McIntyre has written thousands of articles for 24/7 Wall St. He is an expert on corporate finance, the automotive industry, media companies and international finance. He has edited articles on national demographics, sports, personal income and travel.

His work has been quoted or mentioned in The New York Times, The Wall Street Journal, Los Angeles Times, The Washington Post, NBC News, Time, The New Yorker, HuffPost USA Today, Business Insider, Yahoo, AOL, MarketWatch, The Atlantic, Bloomberg, New York Post, Chicago Tribune, Forbes, The Guardian and many other major publications. McIntyre has been a guest on CNBC, the BBC and television and radio stations across the country.

A magna cum laude graduate of Harvard College, McIntyre also was president of The Harvard Advocate. Founded in 1866, the Advocate is the oldest college publication in the United States.

TheStreet.com, Comps.com and Edgar Online are some of the public companies for which McIntyre served on the board of directors.

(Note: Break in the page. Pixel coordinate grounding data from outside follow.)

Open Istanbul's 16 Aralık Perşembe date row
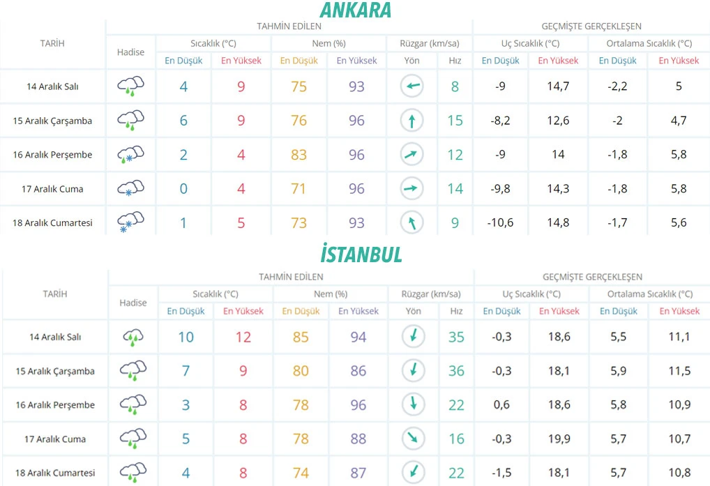The image size is (710, 486). point(55,405)
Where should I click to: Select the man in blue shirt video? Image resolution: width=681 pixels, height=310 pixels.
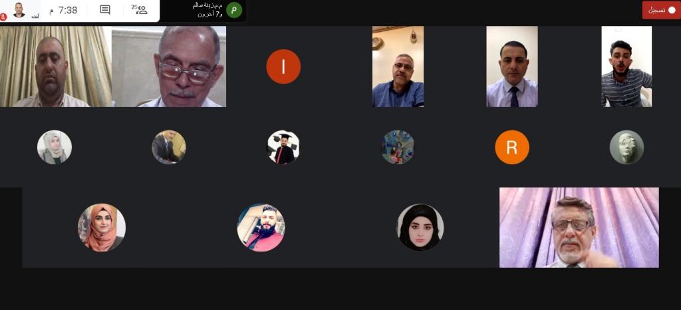tap(398, 67)
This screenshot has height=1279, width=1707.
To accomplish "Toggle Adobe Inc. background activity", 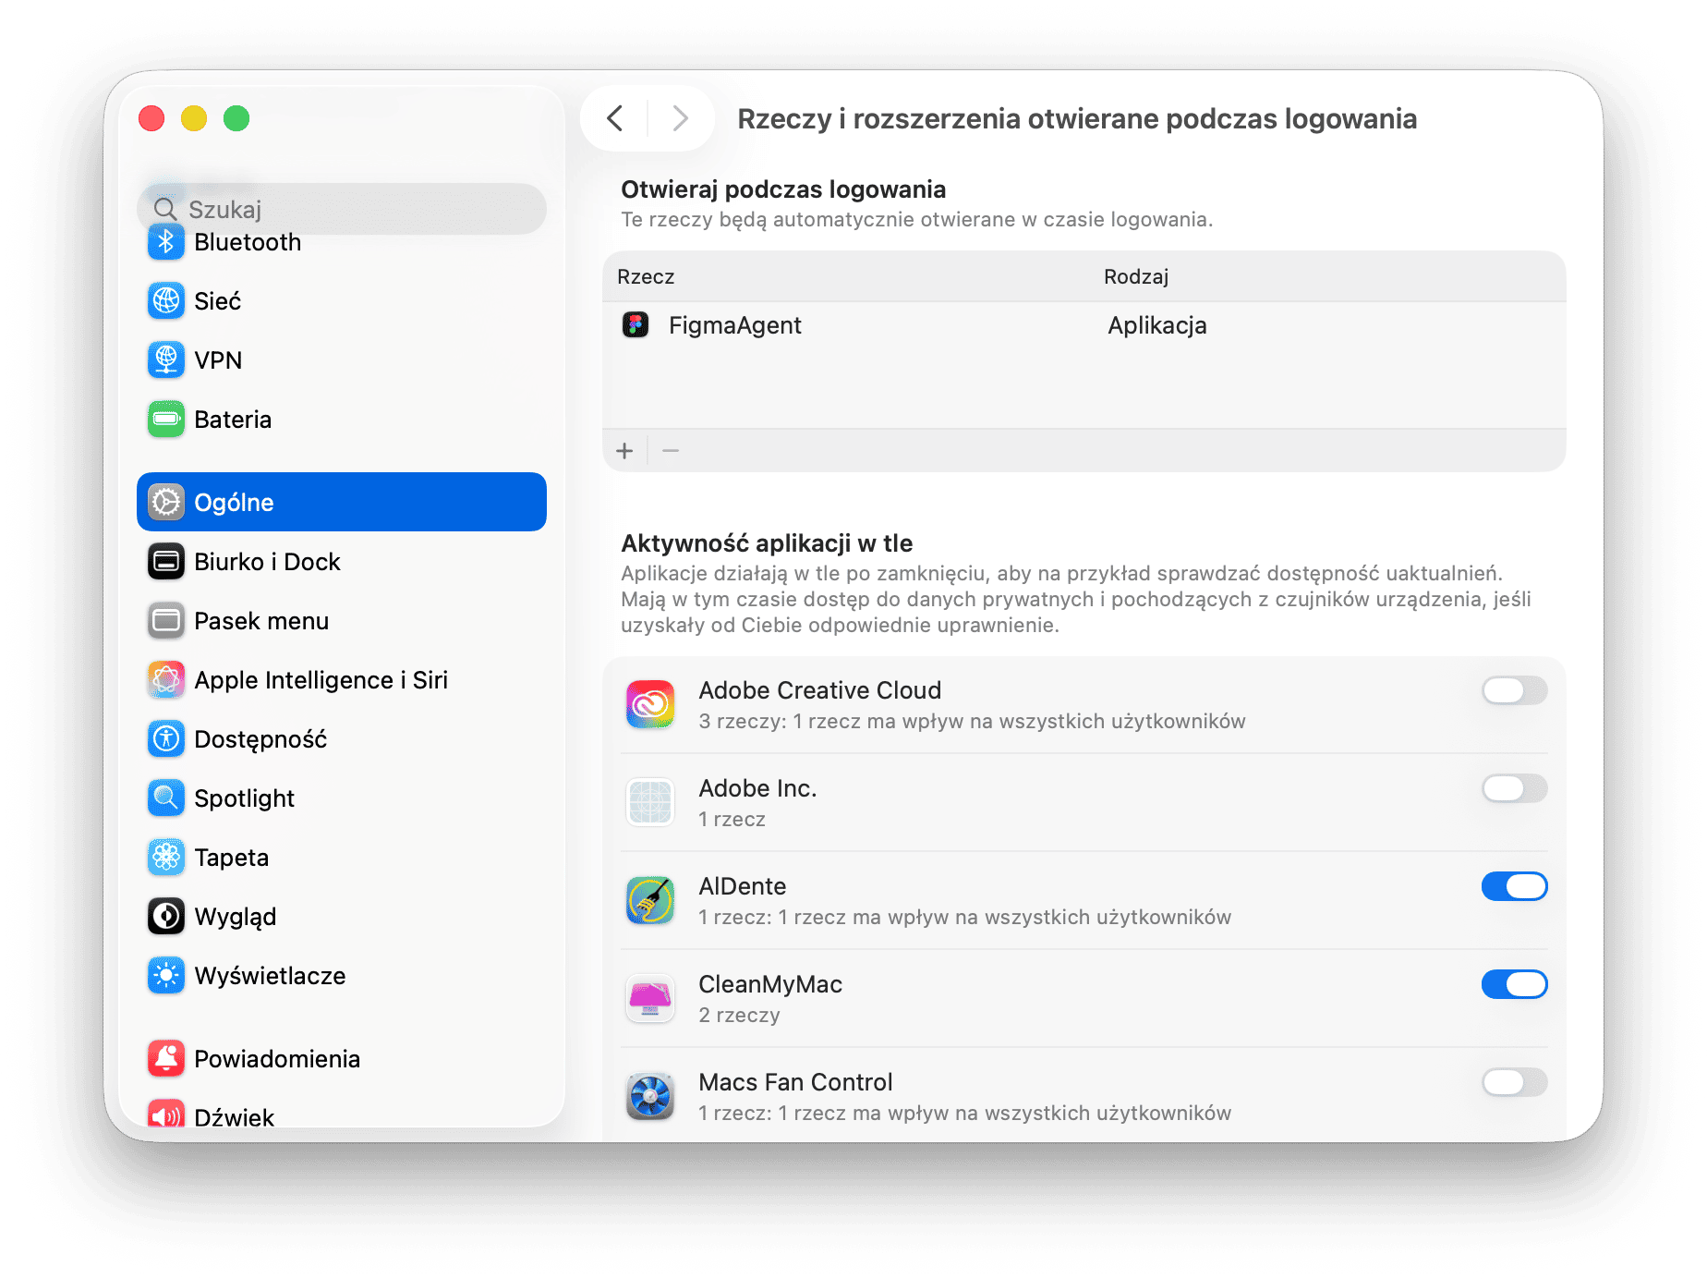I will pos(1514,788).
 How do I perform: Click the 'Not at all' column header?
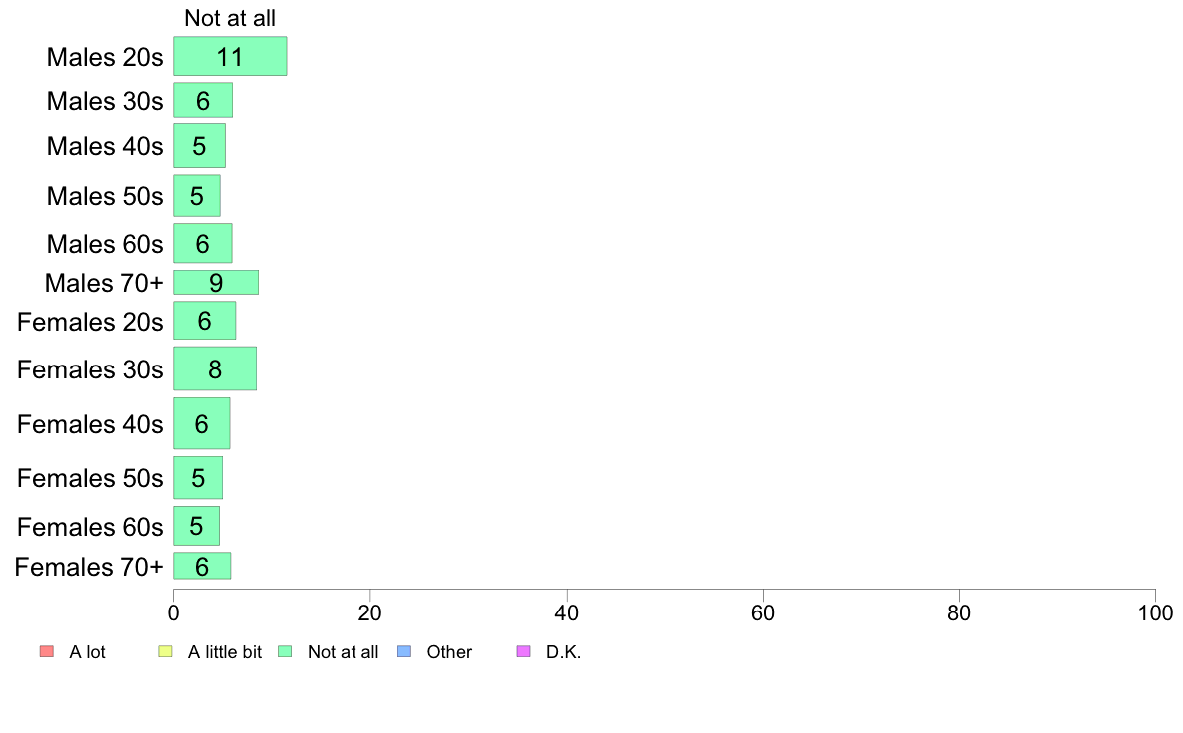(230, 18)
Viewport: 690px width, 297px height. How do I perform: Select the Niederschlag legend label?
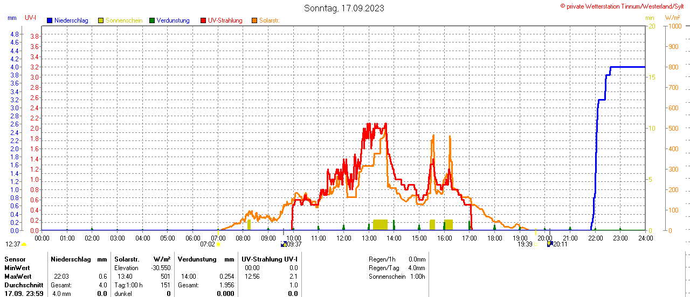tap(71, 20)
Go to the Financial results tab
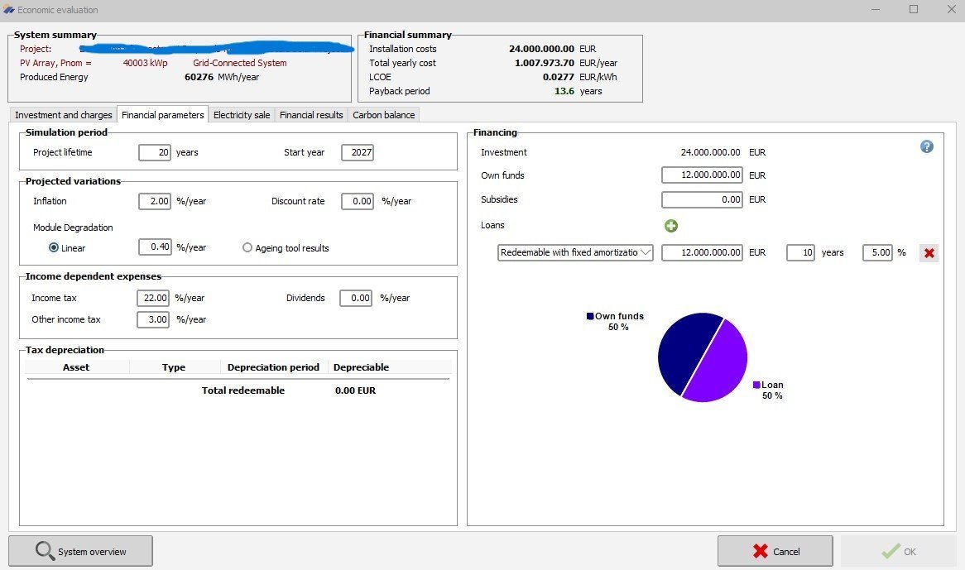The width and height of the screenshot is (965, 570). (311, 115)
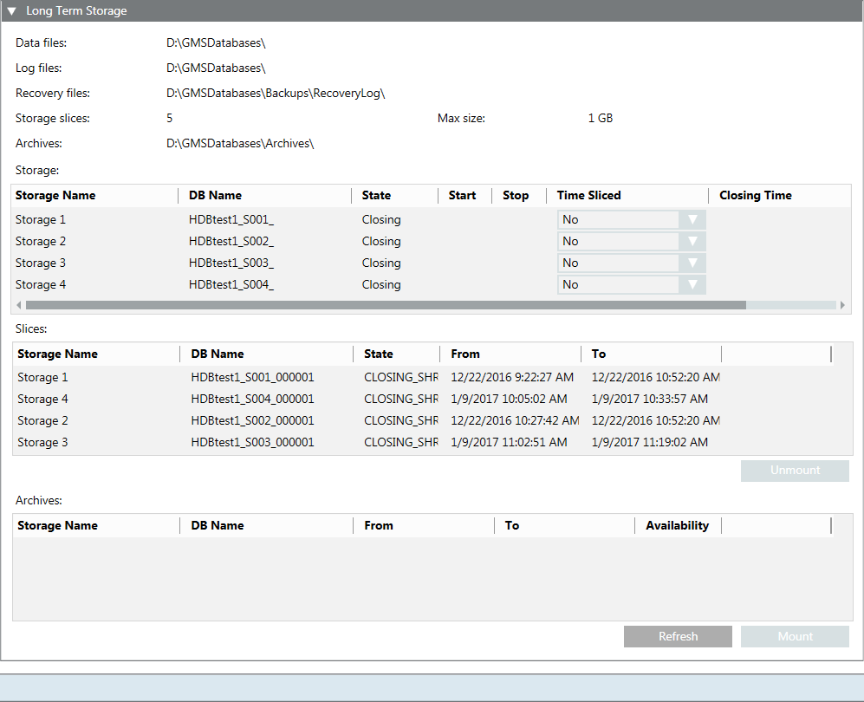This screenshot has width=864, height=702.
Task: Click DB Name header in Archives table
Action: point(217,526)
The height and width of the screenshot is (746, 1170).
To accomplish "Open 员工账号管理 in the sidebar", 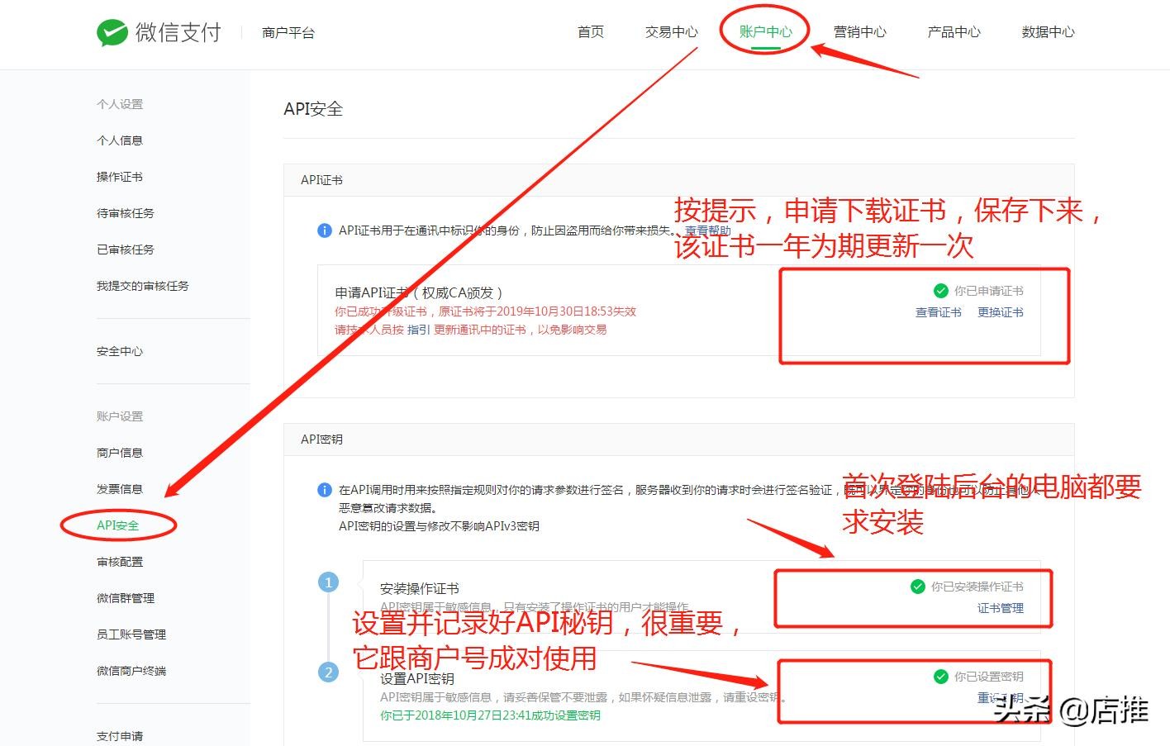I will (131, 634).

He was a Vicinity Corporation board member when the company was sold to Microsoft in 2002. He served on the audit committees of some of these companies.

McIntyre has been the CEO of FutureSource, a provider of trading terminals and news to commodities and futures traders. He was president of Switchboard, the online phone directory company. He served as chairman and CEO of On2 Technologies, the video compression company that provided video compression software for Adobe’s Flash. Google bought On2 in 2009.